• _Exercise brief_
Using the listing below, retype exactly the lines starting at the one with "Back to top (27, 1942)" and ending at the one with "Case summary (25, 204)", and include both.

* * * * * * *

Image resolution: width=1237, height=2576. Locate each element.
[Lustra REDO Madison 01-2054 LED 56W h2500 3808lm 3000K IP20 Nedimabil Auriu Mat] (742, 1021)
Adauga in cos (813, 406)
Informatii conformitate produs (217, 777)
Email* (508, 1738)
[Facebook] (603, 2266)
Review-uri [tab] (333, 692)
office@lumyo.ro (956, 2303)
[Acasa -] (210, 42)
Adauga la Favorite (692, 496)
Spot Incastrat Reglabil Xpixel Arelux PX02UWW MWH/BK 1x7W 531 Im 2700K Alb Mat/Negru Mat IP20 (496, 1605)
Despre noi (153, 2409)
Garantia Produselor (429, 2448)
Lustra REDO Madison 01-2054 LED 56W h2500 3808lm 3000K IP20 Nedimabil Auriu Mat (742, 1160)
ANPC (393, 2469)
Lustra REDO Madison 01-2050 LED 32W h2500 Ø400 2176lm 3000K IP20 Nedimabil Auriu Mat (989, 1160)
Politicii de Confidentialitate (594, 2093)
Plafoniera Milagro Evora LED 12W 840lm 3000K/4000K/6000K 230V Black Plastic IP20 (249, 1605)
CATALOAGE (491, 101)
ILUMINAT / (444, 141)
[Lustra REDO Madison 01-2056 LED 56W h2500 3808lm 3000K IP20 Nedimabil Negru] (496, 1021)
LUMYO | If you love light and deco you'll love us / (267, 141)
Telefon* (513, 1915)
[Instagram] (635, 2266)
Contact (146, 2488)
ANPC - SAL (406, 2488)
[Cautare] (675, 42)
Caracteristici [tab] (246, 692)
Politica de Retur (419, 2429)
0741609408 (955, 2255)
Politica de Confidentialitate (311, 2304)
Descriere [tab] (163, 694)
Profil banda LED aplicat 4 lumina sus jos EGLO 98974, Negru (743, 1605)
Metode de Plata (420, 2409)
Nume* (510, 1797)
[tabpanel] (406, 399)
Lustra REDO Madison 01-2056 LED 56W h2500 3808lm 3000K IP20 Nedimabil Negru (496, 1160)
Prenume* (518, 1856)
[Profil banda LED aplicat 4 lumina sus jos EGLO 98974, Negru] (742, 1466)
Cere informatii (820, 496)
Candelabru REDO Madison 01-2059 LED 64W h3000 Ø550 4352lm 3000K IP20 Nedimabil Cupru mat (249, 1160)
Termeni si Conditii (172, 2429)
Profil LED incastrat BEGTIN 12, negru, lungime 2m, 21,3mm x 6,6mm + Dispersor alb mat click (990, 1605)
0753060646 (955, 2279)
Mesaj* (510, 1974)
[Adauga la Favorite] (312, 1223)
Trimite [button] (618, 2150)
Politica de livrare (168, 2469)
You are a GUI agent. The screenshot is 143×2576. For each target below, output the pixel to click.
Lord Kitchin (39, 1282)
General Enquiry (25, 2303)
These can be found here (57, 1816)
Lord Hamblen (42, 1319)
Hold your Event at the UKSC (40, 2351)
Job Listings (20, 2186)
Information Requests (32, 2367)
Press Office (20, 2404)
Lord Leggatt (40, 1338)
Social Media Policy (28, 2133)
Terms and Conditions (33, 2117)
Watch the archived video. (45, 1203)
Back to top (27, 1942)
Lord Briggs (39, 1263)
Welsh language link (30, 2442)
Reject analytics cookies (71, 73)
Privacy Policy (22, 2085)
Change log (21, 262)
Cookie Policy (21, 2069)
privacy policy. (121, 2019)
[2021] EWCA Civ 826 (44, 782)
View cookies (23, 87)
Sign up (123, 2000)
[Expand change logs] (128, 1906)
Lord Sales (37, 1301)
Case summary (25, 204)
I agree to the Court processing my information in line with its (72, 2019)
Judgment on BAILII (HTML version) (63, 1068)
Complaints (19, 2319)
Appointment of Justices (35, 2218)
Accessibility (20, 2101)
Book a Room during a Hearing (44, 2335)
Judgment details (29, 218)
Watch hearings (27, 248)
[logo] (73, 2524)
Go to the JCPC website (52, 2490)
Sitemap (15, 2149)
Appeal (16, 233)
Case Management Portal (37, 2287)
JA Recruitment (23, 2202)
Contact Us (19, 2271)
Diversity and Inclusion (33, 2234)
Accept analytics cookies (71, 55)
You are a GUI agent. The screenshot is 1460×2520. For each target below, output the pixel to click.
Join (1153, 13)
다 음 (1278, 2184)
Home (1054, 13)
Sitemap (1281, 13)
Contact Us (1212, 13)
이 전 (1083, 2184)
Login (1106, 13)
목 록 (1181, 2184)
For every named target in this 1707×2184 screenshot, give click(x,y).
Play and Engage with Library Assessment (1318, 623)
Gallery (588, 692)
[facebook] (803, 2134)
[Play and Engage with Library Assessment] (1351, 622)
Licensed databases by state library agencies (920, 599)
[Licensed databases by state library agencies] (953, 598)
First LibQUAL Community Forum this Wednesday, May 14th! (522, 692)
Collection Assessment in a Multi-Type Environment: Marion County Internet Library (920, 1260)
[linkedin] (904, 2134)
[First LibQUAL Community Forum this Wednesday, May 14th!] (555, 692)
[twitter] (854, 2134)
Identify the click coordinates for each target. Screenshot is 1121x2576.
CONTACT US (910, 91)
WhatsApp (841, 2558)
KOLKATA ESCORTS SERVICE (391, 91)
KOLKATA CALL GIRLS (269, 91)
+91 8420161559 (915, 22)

* * * * * * *

• _Response to this task_
Back to top (27, 1942)
Lord Briggs (39, 1263)
Welsh language link (30, 2442)
Reject analytics cookies (71, 73)
Privacy Policy (22, 2085)
Change log (21, 262)
Cookie Policy (21, 2069)
privacy policy. (121, 2019)
[2021] EWCA Civ 826 (44, 782)
View cookies (23, 87)
Sign up (123, 2000)
[Expand change logs] (128, 1906)
Lord Sales (37, 1301)
Case summary (25, 204)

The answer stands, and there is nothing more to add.